◆ **WORKING DATA**
────────────────────
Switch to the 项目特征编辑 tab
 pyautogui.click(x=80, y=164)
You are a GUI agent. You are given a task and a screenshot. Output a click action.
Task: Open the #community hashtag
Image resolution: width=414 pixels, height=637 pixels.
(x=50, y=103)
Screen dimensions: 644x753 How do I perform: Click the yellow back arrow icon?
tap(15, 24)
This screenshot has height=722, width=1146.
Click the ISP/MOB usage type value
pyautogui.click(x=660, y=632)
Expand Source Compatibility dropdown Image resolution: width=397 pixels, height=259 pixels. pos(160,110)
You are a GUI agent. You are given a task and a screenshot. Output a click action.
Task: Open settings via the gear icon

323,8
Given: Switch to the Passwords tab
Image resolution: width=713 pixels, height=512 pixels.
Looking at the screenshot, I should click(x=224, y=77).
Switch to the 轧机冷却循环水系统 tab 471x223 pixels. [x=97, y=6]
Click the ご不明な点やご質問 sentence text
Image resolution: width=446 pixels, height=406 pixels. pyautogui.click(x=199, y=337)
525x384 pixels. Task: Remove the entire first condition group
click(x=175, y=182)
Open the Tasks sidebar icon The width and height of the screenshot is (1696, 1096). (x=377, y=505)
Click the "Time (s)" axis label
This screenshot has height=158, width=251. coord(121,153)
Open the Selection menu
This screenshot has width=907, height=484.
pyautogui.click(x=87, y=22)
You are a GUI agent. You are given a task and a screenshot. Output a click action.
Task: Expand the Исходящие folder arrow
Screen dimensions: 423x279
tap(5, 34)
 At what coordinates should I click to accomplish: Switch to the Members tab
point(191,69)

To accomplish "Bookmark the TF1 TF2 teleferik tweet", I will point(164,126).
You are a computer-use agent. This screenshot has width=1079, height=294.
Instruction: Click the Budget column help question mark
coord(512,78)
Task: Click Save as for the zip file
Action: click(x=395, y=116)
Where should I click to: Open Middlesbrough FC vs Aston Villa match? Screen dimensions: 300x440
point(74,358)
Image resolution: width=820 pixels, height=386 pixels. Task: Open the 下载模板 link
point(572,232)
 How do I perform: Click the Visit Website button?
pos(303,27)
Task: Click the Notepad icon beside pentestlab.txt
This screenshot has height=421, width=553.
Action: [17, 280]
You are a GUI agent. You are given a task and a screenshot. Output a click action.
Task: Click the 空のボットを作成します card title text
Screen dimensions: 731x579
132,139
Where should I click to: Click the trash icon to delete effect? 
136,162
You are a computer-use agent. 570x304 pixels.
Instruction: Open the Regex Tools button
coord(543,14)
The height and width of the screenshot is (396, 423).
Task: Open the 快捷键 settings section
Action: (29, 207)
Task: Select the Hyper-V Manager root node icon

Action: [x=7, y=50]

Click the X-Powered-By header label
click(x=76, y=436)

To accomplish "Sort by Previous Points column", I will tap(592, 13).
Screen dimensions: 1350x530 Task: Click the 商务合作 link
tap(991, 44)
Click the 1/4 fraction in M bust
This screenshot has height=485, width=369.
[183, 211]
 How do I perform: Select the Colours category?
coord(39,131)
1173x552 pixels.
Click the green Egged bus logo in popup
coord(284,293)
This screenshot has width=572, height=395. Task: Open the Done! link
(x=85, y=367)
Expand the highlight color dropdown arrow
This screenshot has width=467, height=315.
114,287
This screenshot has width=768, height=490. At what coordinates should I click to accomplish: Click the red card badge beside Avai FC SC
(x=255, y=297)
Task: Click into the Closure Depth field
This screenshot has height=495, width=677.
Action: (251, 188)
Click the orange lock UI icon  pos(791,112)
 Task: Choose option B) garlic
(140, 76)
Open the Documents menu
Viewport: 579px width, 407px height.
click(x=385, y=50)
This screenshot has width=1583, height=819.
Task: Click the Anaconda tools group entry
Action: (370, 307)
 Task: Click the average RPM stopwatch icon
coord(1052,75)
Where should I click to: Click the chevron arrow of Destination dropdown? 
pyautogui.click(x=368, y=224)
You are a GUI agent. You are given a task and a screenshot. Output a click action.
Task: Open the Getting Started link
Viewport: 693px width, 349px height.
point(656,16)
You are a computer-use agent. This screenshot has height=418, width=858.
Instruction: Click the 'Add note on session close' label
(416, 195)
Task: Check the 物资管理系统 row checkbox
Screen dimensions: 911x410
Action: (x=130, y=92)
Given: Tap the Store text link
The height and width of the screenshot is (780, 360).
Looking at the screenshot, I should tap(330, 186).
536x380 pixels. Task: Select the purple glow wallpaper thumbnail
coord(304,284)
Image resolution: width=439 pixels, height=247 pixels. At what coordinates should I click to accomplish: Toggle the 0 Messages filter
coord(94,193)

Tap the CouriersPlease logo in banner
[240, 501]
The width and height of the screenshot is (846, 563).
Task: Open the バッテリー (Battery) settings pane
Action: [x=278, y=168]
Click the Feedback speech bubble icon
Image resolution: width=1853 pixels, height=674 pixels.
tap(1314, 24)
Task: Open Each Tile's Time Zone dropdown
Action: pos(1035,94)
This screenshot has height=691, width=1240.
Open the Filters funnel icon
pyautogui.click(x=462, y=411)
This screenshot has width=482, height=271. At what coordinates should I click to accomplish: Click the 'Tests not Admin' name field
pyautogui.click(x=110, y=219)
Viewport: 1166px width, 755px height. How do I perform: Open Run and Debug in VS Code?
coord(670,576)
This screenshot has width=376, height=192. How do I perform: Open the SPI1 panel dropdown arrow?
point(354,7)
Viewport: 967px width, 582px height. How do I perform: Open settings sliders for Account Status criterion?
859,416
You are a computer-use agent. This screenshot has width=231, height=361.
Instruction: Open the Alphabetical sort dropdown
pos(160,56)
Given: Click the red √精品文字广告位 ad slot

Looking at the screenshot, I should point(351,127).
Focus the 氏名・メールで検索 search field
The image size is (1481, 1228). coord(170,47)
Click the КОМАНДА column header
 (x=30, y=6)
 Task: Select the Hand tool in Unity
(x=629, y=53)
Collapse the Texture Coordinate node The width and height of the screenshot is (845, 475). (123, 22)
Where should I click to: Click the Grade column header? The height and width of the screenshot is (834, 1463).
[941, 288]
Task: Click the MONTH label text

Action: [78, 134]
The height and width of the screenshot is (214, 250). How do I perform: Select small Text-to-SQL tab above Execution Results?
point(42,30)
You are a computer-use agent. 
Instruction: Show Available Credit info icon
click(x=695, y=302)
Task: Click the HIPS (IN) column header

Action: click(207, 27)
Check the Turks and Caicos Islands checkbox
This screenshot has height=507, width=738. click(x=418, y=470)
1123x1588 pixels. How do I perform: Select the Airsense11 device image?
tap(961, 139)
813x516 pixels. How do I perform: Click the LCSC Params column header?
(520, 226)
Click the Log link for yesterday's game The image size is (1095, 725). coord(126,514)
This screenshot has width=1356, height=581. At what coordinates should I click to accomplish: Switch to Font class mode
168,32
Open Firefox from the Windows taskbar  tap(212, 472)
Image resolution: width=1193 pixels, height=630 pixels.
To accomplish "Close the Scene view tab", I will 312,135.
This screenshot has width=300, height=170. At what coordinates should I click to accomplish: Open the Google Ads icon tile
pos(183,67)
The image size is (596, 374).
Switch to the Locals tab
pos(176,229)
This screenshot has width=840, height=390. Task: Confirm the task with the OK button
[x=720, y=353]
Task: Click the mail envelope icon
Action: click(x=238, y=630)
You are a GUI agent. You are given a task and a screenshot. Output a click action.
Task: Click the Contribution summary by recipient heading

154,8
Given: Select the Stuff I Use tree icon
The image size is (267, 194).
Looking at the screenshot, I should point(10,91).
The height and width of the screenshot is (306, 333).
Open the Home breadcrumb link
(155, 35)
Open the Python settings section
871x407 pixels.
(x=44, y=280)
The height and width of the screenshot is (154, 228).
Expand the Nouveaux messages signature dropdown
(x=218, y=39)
────────────────────
◆ **THE PROBLEM**
Give back the material in full, word for word.

◆ **RESPONSE**
Switch to the 项目特征编辑 tab
 pyautogui.click(x=80, y=164)
You are a GUI agent. You are given a task and a screenshot. Output a click action.
Task: Open the #community hashtag
Image resolution: width=414 pixels, height=637 pixels.
(x=50, y=103)
Screen dimensions: 644x753 How do I perform: Click the yellow back arrow icon?
tap(15, 24)
This screenshot has height=722, width=1146.
Click the ISP/MOB usage type value
pyautogui.click(x=660, y=632)
Expand Source Compatibility dropdown Image resolution: width=397 pixels, height=259 pixels. pos(160,110)
You are a GUI agent. You are given a task and a screenshot. Output a click action.
Task: Open settings via the gear icon

323,8
Given: Switch to the Passwords tab
Image resolution: width=713 pixels, height=512 pixels.
Looking at the screenshot, I should click(x=224, y=77).
Switch to the 轧机冷却循环水系统 tab 471x223 pixels. [x=97, y=6]
Click the ご不明な点やご質問 sentence text
Image resolution: width=446 pixels, height=406 pixels. pyautogui.click(x=199, y=337)
525x384 pixels. Task: Remove the entire first condition group
click(x=175, y=182)
Open the Tasks sidebar icon The width and height of the screenshot is (1696, 1096). (x=377, y=505)
Click the "Time (s)" axis label
This screenshot has height=158, width=251. coord(121,153)
Open the Selection menu
This screenshot has width=907, height=484.
pyautogui.click(x=87, y=22)
You are a GUI agent. You are given a task and a screenshot. Output a click action.
Task: Expand the Исходящие folder arrow
Screen dimensions: 423x279
tap(5, 34)
 At what coordinates should I click to accomplish: Switch to the Members tab
point(191,69)

To accomplish "Bookmark the TF1 TF2 teleferik tweet", I will point(164,126).
You are a computer-use agent. This screenshot has width=1079, height=294.
Instruction: Click the Budget column help question mark
coord(512,78)
Task: Click Save as for the zip file
Action: click(x=395, y=116)
Where should I click to: Open Middlesbrough FC vs Aston Villa match? Screen dimensions: 300x440
point(74,358)
Image resolution: width=820 pixels, height=386 pixels. Task: Open the 下载模板 link
point(572,232)
 How do I perform: Click the Visit Website button?
pos(303,27)
Task: Click the Notepad icon beside pentestlab.txt
This screenshot has height=421, width=553.
Action: [17, 280]
You are a GUI agent. You are given a task and a screenshot. Output a click action.
Task: Click the 空のボットを作成します card title text
Screen dimensions: 731x579
132,139
Where should I click to: Click the trash icon to delete effect? 
136,162
You are a computer-use agent. 570x304 pixels.
Instruction: Open the Regex Tools button
coord(543,14)
The height and width of the screenshot is (396, 423).
Task: Open the 快捷键 settings section
Action: (29, 207)
Task: Select the Hyper-V Manager root node icon

Action: [x=7, y=50]

Click the X-Powered-By header label
click(x=76, y=436)

To accomplish "Sort by Previous Points column", I will tap(592, 13).
Screen dimensions: 1350x530 Task: Click the 商务合作 link
tap(991, 44)
Click the 1/4 fraction in M bust
This screenshot has height=485, width=369.
[183, 211]
 How do I perform: Select the Colours category?
coord(39,131)
1173x552 pixels.
Click the green Egged bus logo in popup
coord(284,293)
This screenshot has width=572, height=395. Task: Open the Done! link
(x=85, y=367)
Expand the highlight color dropdown arrow
This screenshot has width=467, height=315.
114,287
This screenshot has width=768, height=490. At what coordinates should I click to accomplish: Click the red card badge beside Avai FC SC
(x=255, y=297)
Task: Click into the Closure Depth field
This screenshot has height=495, width=677.
Action: (251, 188)
Click the orange lock UI icon  pos(791,112)
 Task: Choose option B) garlic
(140, 76)
Open the Documents menu
Viewport: 579px width, 407px height.
click(x=385, y=50)
This screenshot has width=1583, height=819.
Task: Click the Anaconda tools group entry
Action: (370, 307)
 Task: Click the average RPM stopwatch icon
coord(1052,75)
Where should I click to: Click the chevron arrow of Destination dropdown? 
pyautogui.click(x=368, y=224)
You are a GUI agent. You are given a task and a screenshot. Output a click action.
Task: Open the Getting Started link
Viewport: 693px width, 349px height.
point(656,16)
You are a computer-use agent. This screenshot has height=418, width=858.
Instruction: Click the 'Add note on session close' label
(416, 195)
Task: Check the 物资管理系统 row checkbox
Screen dimensions: 911x410
Action: (x=130, y=92)
Given: Tap the Store text link
The height and width of the screenshot is (780, 360).
Looking at the screenshot, I should tap(330, 186).
536x380 pixels. Task: Select the purple glow wallpaper thumbnail
coord(304,284)
Image resolution: width=439 pixels, height=247 pixels. At what coordinates should I click to accomplish: Toggle the 0 Messages filter
coord(94,193)

Tap the CouriersPlease logo in banner
[240, 501]
The width and height of the screenshot is (846, 563).
Task: Open the バッテリー (Battery) settings pane
Action: [x=278, y=168]
Click the Feedback speech bubble icon
Image resolution: width=1853 pixels, height=674 pixels.
tap(1314, 24)
Task: Open Each Tile's Time Zone dropdown
Action: pos(1035,94)
This screenshot has height=691, width=1240.
Open the Filters funnel icon
pyautogui.click(x=462, y=411)
This screenshot has width=482, height=271. At what coordinates should I click to accomplish: Click the 'Tests not Admin' name field
pyautogui.click(x=110, y=219)
Viewport: 1166px width, 755px height. How do I perform: Open Run and Debug in VS Code?
coord(670,576)
This screenshot has width=376, height=192. How do I perform: Open the SPI1 panel dropdown arrow?
point(354,7)
Viewport: 967px width, 582px height. How do I perform: Open settings sliders for Account Status criterion?
859,416
You are a computer-use agent. This screenshot has width=231, height=361.
Instruction: Open the Alphabetical sort dropdown
pos(160,56)
Given: Click the red √精品文字广告位 ad slot

Looking at the screenshot, I should point(351,127).
Focus the 氏名・メールで検索 search field
The image size is (1481, 1228). coord(170,47)
Click the КОМАНДА column header
 (x=30, y=6)
 Task: Select the Hand tool in Unity
(x=629, y=53)
Collapse the Texture Coordinate node The width and height of the screenshot is (845, 475). (123, 22)
Where should I click to: Click the Grade column header? The height and width of the screenshot is (834, 1463).
[941, 288]
Task: Click the MONTH label text

Action: [78, 134]
The height and width of the screenshot is (214, 250). How do I perform: Select small Text-to-SQL tab above Execution Results?
point(42,30)
You are a computer-use agent. 
Instruction: Show Available Credit info icon
click(x=695, y=302)
Task: Click the HIPS (IN) column header

Action: click(207, 27)
Check the Turks and Caicos Islands checkbox
This screenshot has height=507, width=738. click(x=418, y=470)
1123x1588 pixels. How do I perform: Select the Airsense11 device image?
tap(961, 139)
813x516 pixels. How do I perform: Click the LCSC Params column header?
(520, 226)
Click the Log link for yesterday's game The image size is (1095, 725). coord(126,514)
This screenshot has width=1356, height=581. At what coordinates should I click to accomplish: Switch to Font class mode
168,32
Open Firefox from the Windows taskbar  tap(212, 472)
Image resolution: width=1193 pixels, height=630 pixels.
To accomplish "Close the Scene view tab", I will 312,135.
This screenshot has width=300, height=170. At what coordinates should I click to accomplish: Open the Google Ads icon tile
pos(183,67)
The image size is (596, 374).
Switch to the Locals tab
pos(176,229)
This screenshot has width=840, height=390. Task: Confirm the task with the OK button
[x=720, y=353]
Task: Click the mail envelope icon
Action: click(x=238, y=630)
You are a GUI agent. You are given a task and a screenshot. Output a click action.
Task: Click the Contribution summary by recipient heading

154,8
Given: Select the Stuff I Use tree icon
The image size is (267, 194).
Looking at the screenshot, I should point(10,91).
The height and width of the screenshot is (306, 333).
Open the Home breadcrumb link
(155, 35)
Open the Python settings section
871x407 pixels.
(x=44, y=280)
The height and width of the screenshot is (154, 228).
Expand the Nouveaux messages signature dropdown
(x=218, y=39)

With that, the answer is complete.